If coordinated action among developed countries is not taken soon, the situation could get much worse, according to Germanwatch.

“If mitigation action is not stepped up drastically, the world is on the path to dangerous climate change,” the Germanwatch report says.

 

  • http://www.polylabel.com Raffles

    While climate change is already affecting coffee growing areas and more severe tropical storms I’m flat out amazed at a ranking of #3 in the world. In Central America I buy it but ‘the world’?

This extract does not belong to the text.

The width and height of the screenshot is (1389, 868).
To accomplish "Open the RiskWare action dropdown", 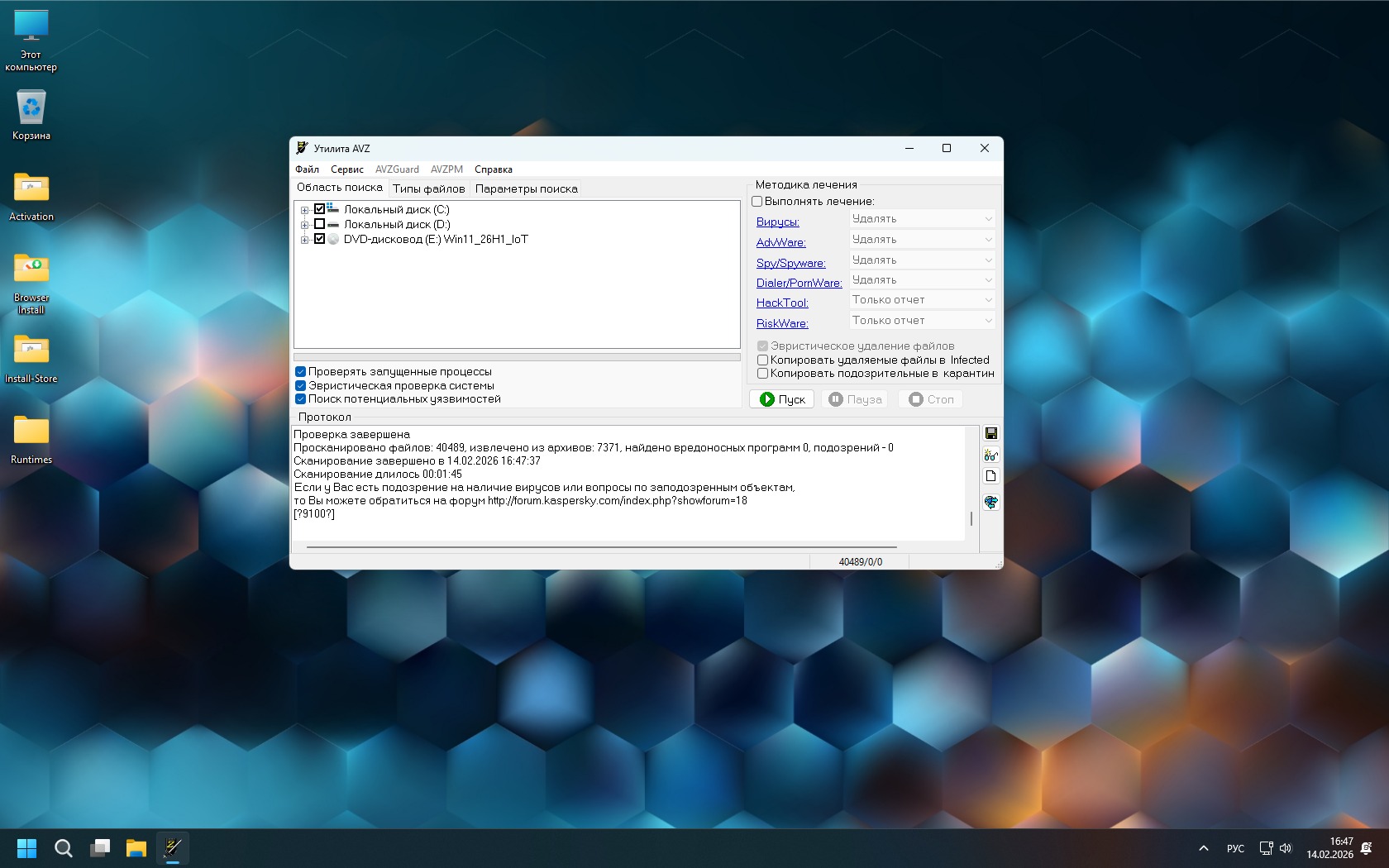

    See this rather detailed listing http://maplecroft.com/about/news/ccvi.html
    sure don’t see Nicaragua there.

    Here you see Nicaragua ranked 21st, still not a good place to be. http://www.cgdev.org/section/topics/climate_change/mapping_the_impacts_of_climate_change

    Here is background on GermanWatch and note the last line ‘Public Relations’ and ‘Lobbying’ both watchwords for working on an Agenda and putting ‘spin’ on things to suit a particular purpose.

  • Car

    Pathetic! Developing countries like Nica have near ZERO controls on their emissions. Antique buses, trucks and cars spew TONS of pollutants into the atmosphere constantly. Waste products are dumped willy-nilly with no controls. Chemicals of all sorts are dumped wherever and whenever. But somehow they are not to blame in anyway…

  • Abu Sharif

    The photo seems to be impressing, but what is not said is that there is rainforest in Central America, very old, having survived and suffered from hurricanes without having been destroyed so heavily. So it looks like manmade again. Hurricanes cause a lot of damage, when touching zones, “forests” and so on after human intervention. The compact parts of BOSAWAS (if there is still any compact zone) and Indio Maíz are not affected.

  • mnelson

    Oceans are reported to raise by 23 inches by 2080. That won’t happen all at once but there will be increasingly higher tides every year. What will be the impact on ocean front developments?

  • Chavalo808

    “We are demanding developing countries…”. Miss Monica Lopez Baltodano is demanding that others help Central American countries. wow. how about you try to pass some local legislation (ie, vehicle emissions, waste management, etc) before you go around demanding help from others. She went all the way to Doha to demand other countries for help it when she could’ve stayed in Nicaragua and try to get something done there. I’m not saying she hasn’t done anything, I’m just saying don’t go around demanding help if your country doesn’t seem to be onboard.